The sentencing of William McBroom-Stees, 42, of Springfield, Missouri, has been set for Jan. 13, 2015, according to information on the court’s electronic case filing system.

He is being held without bail pending sentencing.

Originally charged in state court, McBroom-Stees was arrested Nov. 22, 2013, after being found by police in Missouri after an investigation by members of the Knox County Sheriff’s Office and the Rockland Police Department, according to a previously published report.

He was charged in federal court in May.

The woman told a Knox County detective that she fled because of McBroom-Stees’ abuse, and she said he was out of control on drugs.

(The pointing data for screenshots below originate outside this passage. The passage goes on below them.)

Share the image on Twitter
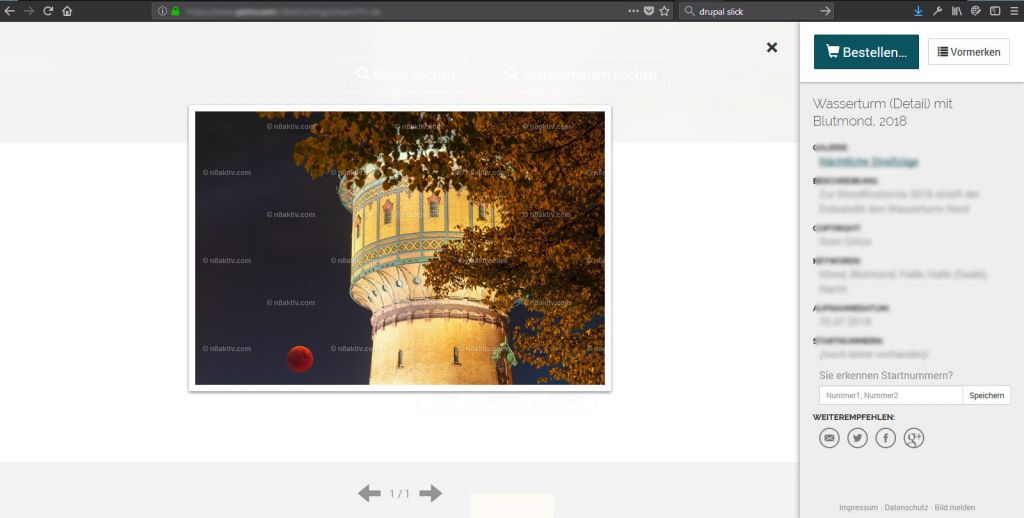 857,438
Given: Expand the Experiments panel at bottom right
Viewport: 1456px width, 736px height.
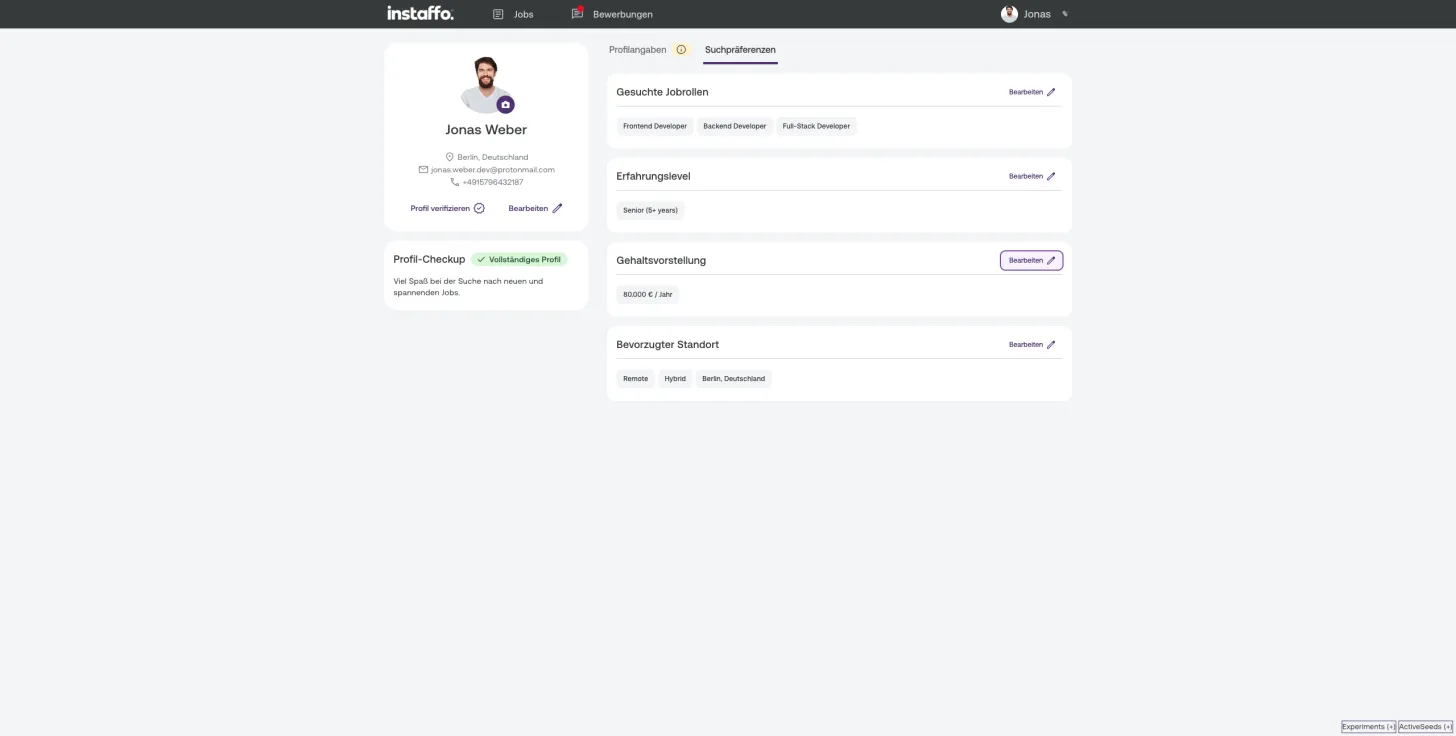Looking at the screenshot, I should click(1368, 727).
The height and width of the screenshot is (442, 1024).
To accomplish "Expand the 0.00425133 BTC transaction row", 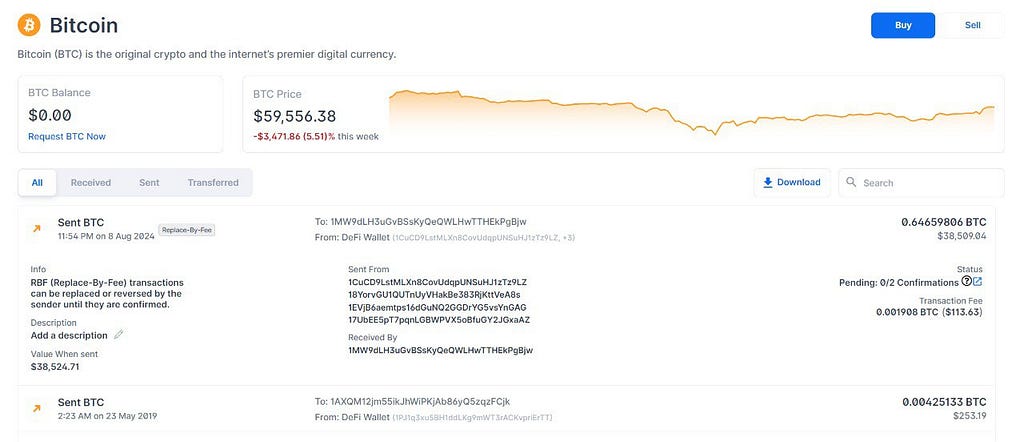I will click(507, 408).
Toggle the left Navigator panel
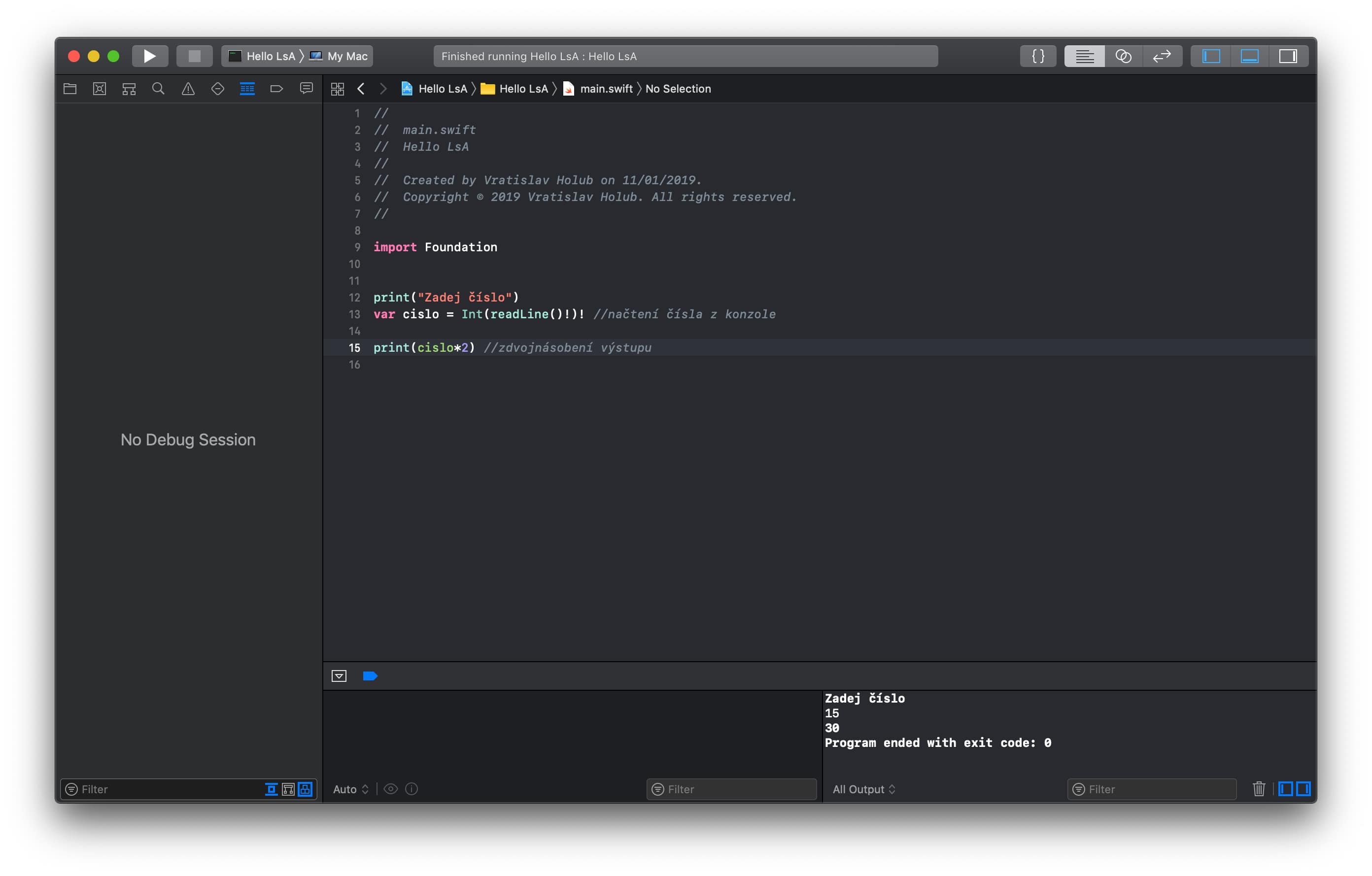 pyautogui.click(x=1211, y=56)
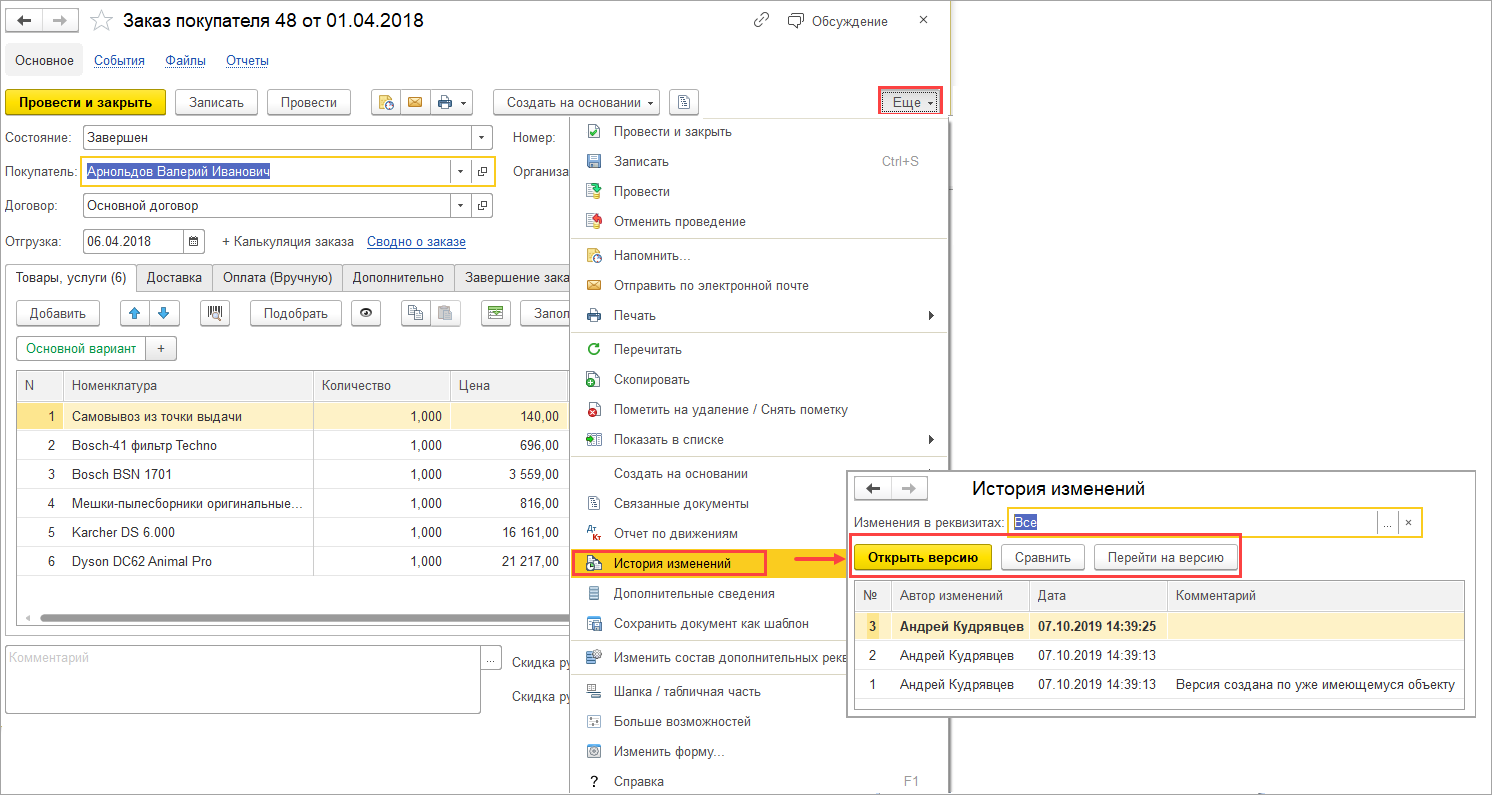Toggle the eye visibility button
The image size is (1492, 795).
[x=367, y=313]
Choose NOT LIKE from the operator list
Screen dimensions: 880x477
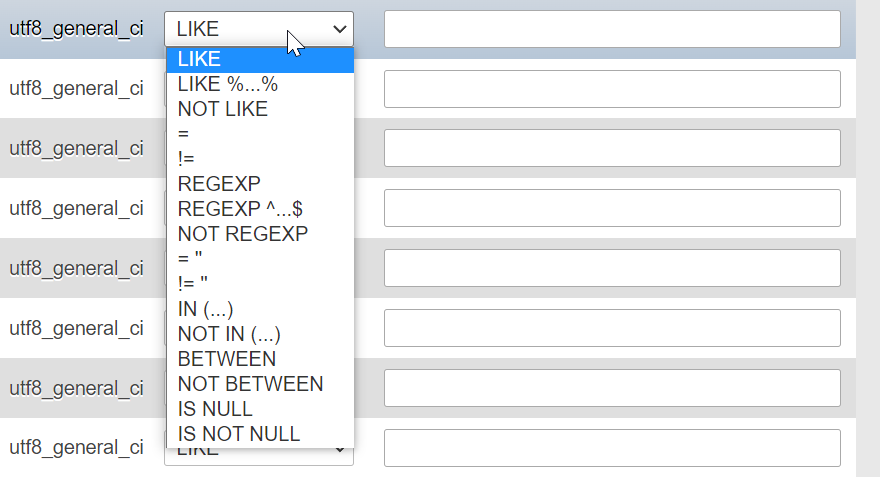pyautogui.click(x=260, y=109)
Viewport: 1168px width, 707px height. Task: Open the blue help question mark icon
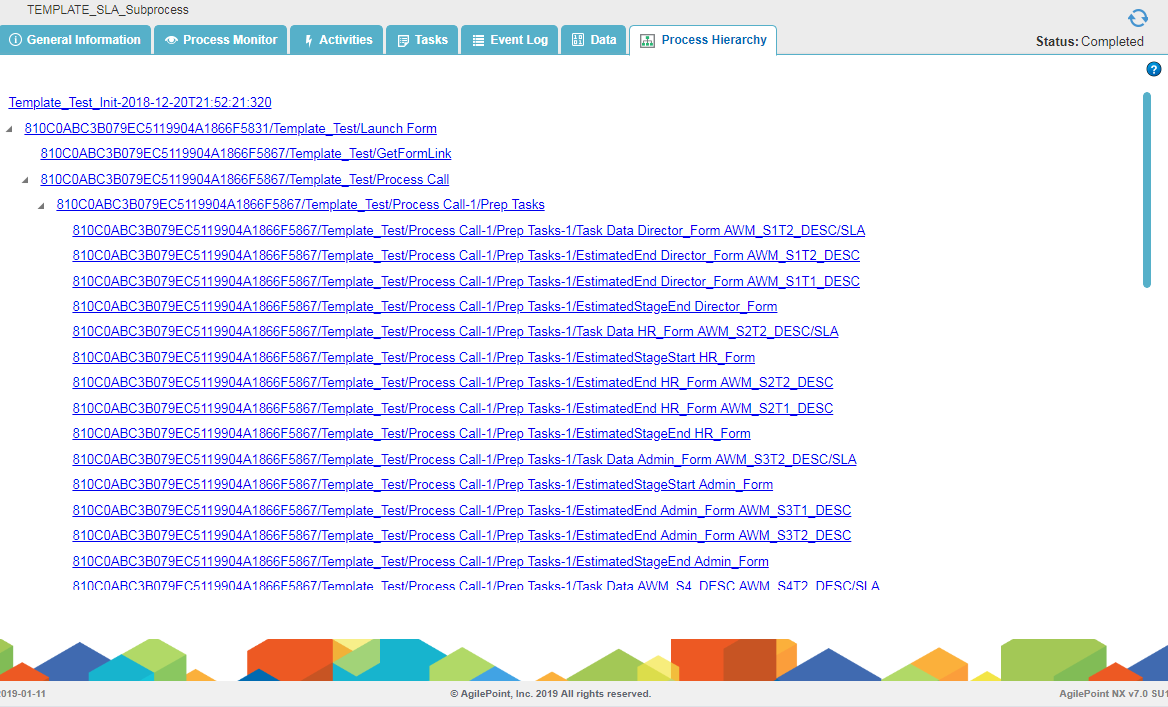point(1153,69)

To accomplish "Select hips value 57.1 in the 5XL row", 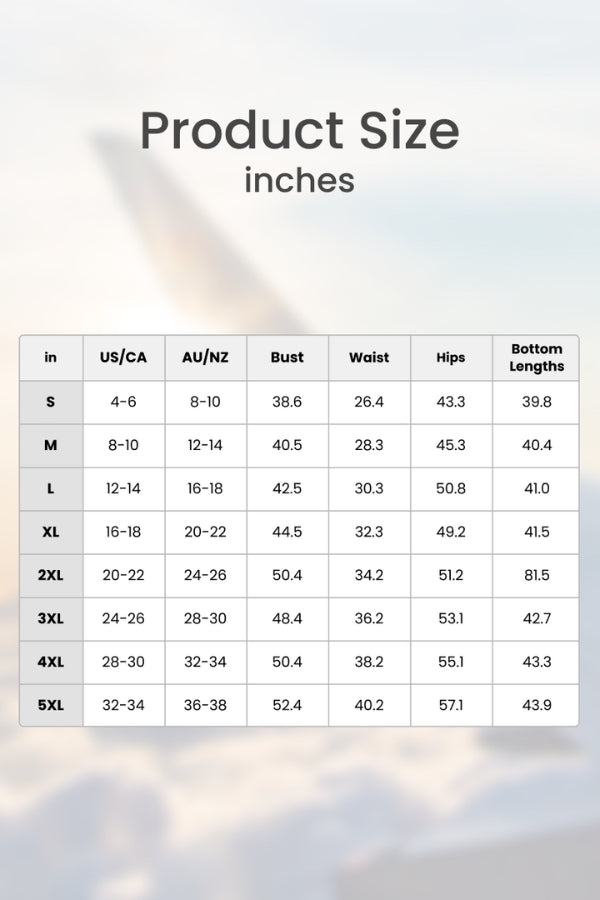I will (451, 705).
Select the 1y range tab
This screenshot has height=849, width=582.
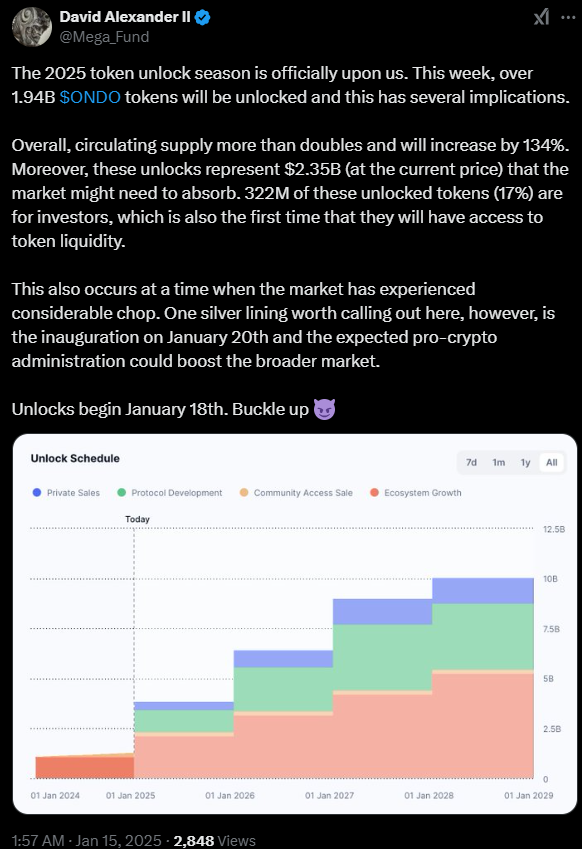click(525, 462)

By pleading guilty, McBroom-Stees admitted that between Nov. 9 and Nov. 21, 2013, he made hundreds of threatening calls and sent numerous text messages to his former live-in girlfriend and the mother of his child, a release issued Thursday by the federal prosecutor’s office said.

The woman was in the process of moving to Rockland, according to court documents.

“During these calls and text messages, the defendant threatened to kill and otherwise harm [the woman], her immediate family and others,” according to the prosecution version of events to which he pleaded guilty.

On Nov. 13, McBroom-Stees threatened that if she did not return to Missouri by their child’s birthday, he would “start the worst bloodbath in America” and dared the police to come after him, according to court documents. That phone call was recorded by a detective with the Knox County Sheriff’s Office.

McBroom-Stees faces up to five years in prison and a fine of up to $250,000.